§ **Passage provided**
Clinical data collection and mitigation strategies
Five lead pancreatic surgeons (>20 years of collective pancreatic surgical experience) performed all PDs in conjunction with either pancreaticojejunostomy (PJ) or pancreaticogastrostomy (PG)  for a full array of indications. Medical records provided demographic and clinical data, including age, sex, BMI, diabetes mellitus, reported weight loss in the previous 6 months, jaundice, smoking, or alcohol abuse. POPFs were graded in accordance with ISGPF standards [29, 30] as either biochemical or clinically relevant (see Supplemental Table S1).
The four risk factors required for FRS calculations (see Supplemental Table S2) were obtained from operative notes retrospectively or prospectively recorded during surgery by attending surgeons attuned to this study. These risk factors served to generate FRS scores (0-10) individually and thus categorized fistula risk as low (0-2 points), intermediate (3-6 points), or high (7-10 points). Other details are included as Supplemental material S1.
Schematic of study design: Data from Institutes A, B and C pertained to clinical information and corresponding imaging details, serving to train and validate the deep learning signature (DLS). Clinical and imaging data contributed by Institute D was used for external test.(Click on the image to enlarge.)

Collected data
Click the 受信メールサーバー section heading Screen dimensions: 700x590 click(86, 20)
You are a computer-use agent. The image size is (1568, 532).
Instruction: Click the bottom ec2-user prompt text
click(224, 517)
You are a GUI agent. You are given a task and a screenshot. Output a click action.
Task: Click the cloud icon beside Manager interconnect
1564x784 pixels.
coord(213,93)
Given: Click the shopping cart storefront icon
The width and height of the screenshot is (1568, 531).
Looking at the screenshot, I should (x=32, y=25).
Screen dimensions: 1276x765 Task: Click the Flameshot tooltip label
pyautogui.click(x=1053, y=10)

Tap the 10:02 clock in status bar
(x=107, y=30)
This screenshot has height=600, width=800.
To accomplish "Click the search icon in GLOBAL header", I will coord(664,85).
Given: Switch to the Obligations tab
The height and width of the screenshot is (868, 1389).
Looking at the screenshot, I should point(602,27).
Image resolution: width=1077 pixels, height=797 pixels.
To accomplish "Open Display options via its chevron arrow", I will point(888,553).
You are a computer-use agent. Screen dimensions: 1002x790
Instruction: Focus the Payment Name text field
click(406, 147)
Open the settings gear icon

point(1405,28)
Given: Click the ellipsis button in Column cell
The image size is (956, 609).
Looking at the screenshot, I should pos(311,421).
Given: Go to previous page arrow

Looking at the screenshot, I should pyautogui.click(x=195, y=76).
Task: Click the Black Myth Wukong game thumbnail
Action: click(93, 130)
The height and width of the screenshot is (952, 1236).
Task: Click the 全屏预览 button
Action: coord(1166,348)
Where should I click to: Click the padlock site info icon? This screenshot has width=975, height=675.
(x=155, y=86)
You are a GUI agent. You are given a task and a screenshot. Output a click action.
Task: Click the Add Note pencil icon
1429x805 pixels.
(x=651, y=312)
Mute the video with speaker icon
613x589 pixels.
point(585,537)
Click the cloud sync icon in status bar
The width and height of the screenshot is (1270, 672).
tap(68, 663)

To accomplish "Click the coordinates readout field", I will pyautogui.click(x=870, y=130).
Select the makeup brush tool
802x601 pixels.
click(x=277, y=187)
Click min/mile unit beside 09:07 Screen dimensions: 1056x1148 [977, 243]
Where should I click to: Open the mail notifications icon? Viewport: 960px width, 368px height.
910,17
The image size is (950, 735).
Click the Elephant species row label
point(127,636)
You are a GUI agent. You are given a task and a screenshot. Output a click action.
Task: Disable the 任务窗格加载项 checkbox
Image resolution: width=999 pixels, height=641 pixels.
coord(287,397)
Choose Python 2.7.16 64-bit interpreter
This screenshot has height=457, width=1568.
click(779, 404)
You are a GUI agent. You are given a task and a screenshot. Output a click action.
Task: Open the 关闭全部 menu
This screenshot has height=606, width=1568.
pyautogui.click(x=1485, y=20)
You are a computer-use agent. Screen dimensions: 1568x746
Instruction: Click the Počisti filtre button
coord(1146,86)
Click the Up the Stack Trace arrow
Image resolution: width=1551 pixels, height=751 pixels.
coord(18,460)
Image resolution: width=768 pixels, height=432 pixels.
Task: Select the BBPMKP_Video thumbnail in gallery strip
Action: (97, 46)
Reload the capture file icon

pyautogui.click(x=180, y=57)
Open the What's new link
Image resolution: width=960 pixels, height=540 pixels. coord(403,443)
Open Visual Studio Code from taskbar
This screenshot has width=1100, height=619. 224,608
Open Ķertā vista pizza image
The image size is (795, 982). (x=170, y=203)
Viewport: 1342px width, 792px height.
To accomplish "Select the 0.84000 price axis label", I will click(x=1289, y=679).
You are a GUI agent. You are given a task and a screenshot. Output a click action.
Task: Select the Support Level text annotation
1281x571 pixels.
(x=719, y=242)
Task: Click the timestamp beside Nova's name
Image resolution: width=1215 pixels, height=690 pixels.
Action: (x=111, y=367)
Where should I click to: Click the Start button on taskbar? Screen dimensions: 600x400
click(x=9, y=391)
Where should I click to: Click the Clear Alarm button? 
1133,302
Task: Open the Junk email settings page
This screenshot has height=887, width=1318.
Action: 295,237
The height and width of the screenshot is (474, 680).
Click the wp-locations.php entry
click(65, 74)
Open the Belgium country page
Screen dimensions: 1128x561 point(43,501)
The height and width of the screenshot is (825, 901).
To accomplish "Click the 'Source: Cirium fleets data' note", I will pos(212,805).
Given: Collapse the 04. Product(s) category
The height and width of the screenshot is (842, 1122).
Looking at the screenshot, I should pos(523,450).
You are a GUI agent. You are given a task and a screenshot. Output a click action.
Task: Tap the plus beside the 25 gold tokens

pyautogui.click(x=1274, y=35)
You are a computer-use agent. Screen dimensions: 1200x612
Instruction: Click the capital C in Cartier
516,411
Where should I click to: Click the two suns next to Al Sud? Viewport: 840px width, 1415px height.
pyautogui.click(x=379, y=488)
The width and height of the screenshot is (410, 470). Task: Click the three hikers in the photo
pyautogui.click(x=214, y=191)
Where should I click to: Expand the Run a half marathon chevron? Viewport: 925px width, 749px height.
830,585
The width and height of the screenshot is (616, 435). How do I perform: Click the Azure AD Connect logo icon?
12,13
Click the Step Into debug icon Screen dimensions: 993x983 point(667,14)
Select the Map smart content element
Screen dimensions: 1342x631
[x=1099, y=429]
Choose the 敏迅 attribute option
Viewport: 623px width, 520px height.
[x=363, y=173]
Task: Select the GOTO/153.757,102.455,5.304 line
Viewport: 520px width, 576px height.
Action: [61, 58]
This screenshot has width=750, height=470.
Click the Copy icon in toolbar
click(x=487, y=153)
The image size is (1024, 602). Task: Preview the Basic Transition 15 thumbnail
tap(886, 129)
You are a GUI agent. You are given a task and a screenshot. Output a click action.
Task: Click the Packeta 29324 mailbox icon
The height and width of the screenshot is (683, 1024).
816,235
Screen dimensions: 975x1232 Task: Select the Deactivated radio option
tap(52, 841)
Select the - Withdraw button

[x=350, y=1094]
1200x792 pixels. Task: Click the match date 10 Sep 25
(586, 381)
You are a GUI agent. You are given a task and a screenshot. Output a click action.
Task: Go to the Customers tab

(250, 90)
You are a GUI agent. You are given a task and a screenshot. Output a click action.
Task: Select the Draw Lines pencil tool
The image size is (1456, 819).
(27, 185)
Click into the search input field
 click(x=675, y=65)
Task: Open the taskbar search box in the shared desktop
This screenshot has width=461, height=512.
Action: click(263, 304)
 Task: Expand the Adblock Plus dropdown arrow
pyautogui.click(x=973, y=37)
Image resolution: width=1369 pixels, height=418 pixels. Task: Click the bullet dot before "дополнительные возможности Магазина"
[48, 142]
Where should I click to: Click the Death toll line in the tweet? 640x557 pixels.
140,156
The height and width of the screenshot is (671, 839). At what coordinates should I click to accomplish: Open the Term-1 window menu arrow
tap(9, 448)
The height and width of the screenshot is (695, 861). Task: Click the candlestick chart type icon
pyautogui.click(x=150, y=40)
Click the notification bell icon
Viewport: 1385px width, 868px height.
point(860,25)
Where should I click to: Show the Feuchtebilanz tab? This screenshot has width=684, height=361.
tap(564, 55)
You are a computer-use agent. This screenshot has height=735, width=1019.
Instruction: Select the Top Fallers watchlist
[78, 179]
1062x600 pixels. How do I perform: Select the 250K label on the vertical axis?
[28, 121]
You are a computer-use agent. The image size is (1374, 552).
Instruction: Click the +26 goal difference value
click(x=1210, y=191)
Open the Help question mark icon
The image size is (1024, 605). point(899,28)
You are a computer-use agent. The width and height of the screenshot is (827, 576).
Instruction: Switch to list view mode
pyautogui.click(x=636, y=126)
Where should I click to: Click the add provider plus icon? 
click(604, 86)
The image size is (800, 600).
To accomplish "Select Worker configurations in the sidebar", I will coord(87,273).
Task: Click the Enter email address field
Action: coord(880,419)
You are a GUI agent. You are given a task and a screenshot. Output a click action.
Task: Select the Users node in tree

§ **Prompt**
Continue the methods passage on postoperative pancreatic fistula risk after pancreaticoduodenectomy, starting immediately after its final sentence.

§ **Task result**
For fistula mitigation, less than 1% of patients received biologic sealants; two laminar intraperitoneal drains were routinely placed (100%), and 52 (10%) patients retained an additional retroperitoneal drain. Postoperative somatostatin analogs (eg, prophylactic octreotide) were administered to 225 (43.9%) patients, and trans-anastomotic stents (largely short, internal silicone elastomer tubes) were deployed in 281 (54.8%) patients.
Histology of pancreatic stump
Preoperative CT imaging and segmentation
CT scanning parameters and detailed descriptions are presented in Supplemental Table S3. All patients underwent preoperative multiphasic scans (64-channel multi-detector CT or better) within 4 weeks of surgery at <3-mm minimum slice thickness and in three standard-of-care phases, adhering to current National Comprehensive Cancer Network (NCCN) guidelines [34, 35]. A nonionic contrast agent containing iodine (300mg/mL) was injected at 2-2.5 mL/kg body weight. Median scan delays from injection of contrast to starts of pancreatic parenchymal and portal venous phases were 40-50sec and 65-70sec, respectively. In most patients, the estimated transection line was at superior mesenteric vein, with modifications as needed for individual tumor locations and projected safety margin restrictions.
Volumetric regions of interest (ROIs) in CT images (Figure 2) were segmented separately by four experienced abdominal radiologists (all with over 10 years of experience in pancreatic imaging), using open-source software (3D Slicer version 4.10; www.slicer.org). Segmentations were undertaken in pancreatic phase of transverse sections. In addition, pancreatic thickness, width, and remnant pancreatic volume were measured as previously published fixed CT classifiers (Supplemental material S1).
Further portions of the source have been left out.